§ **EXTRACT TO READ**:
Thomas Pakenham, 5th Earl of Longford, KP, MVO (19 October 1864 – 21 August 1915), known as Lord Silchester until 1887, was an Irish peer and soldier.

Biography
Born in Dublin, Longford was the eldest son of William Pakenham, 4th Earl of Longford, and his wife, the Hon. Selina, daughter of George Rice-Trevor, 4th Baron Dynevor, and succeeded in the earldom on his father's death in 1887. Educated at Winchester College, he served in the 2nd Life Guards, achieving the rank of colonel, and also held the honorary post of Lord-Lieutenant of County Longford from 1887 to 1915. In 1901 he was made a Knight of the Order of St Patrick.

Following the outbreak of the Second Boer War in late 1899, Lord Longford was instrumental in forming a company of volunteers from the Irish Hunt for the Imperial Yeomanry, serving in South Africa. He was formally seconded for service with the Imperial Yeomanry and appointed a captain of the 45th (Dublin) Company on 3 February 1900. The company left for South Africa in the middle of March 1900, and on arrival was attached to the 13th Battalion, Imperial Yeomanry. He was wounded and returned home the following year. In January 1902 he was again seconded for service with the Imperial Yeomanry. He was appointed in command of the 29th Battalion (composed primarily of officers and men from the Irish Horse), with the temporary rank of Lieutenant-colonel (antedated to 1 January 1902), and left Ireland for South Africa in May 1902. As the senior officer, he was in command of almost 1 150 officers and men on board the transport ship Bavarian for the journey. They arrived in South Africa after the end of hostilities, as the Peace of Vereeniging was signed on 31 May, and returned home only four months later, leaving Cape Town on the SS Dilwara which arrived at Southampton in late October. Lord Longford relinquished command of the 29th battalion on their return.

In Dublin, he was a member of the Kildare Street Club.

§ **YOUR TASKS**:
(A) In the biography of the fifth Earl of Longford, what was the name of the transport ship that carried his battalion to South Africa in 1902?
(B) Quote a passage from the Longford biography word for word, beginning at the words "Thomas Pakenham, 5th" and stopping after the words "peer and soldier.".

§ **DATA EXTRACT**:

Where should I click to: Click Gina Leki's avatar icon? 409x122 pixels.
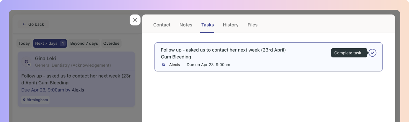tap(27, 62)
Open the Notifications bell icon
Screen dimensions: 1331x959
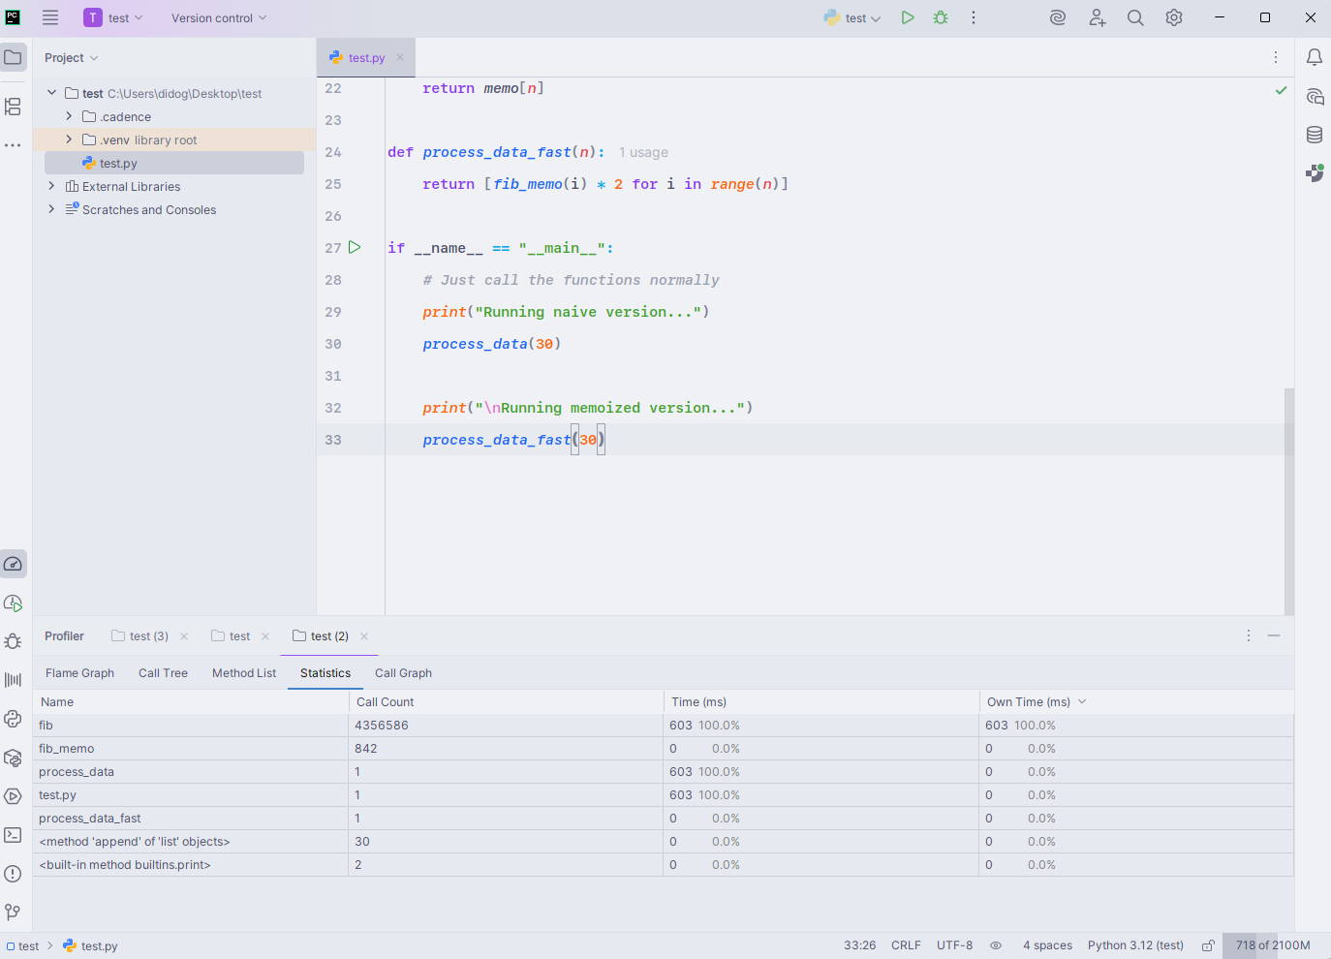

§ **SOLUTIONS**:
(A) The Bavarian.

(B)
Thomas Pakenham, 5th Earl of Longford, KP, MVO (19 October 1864 – 21 August 1915), known as Lord Silchester until 1887, was an Irish peer and soldier.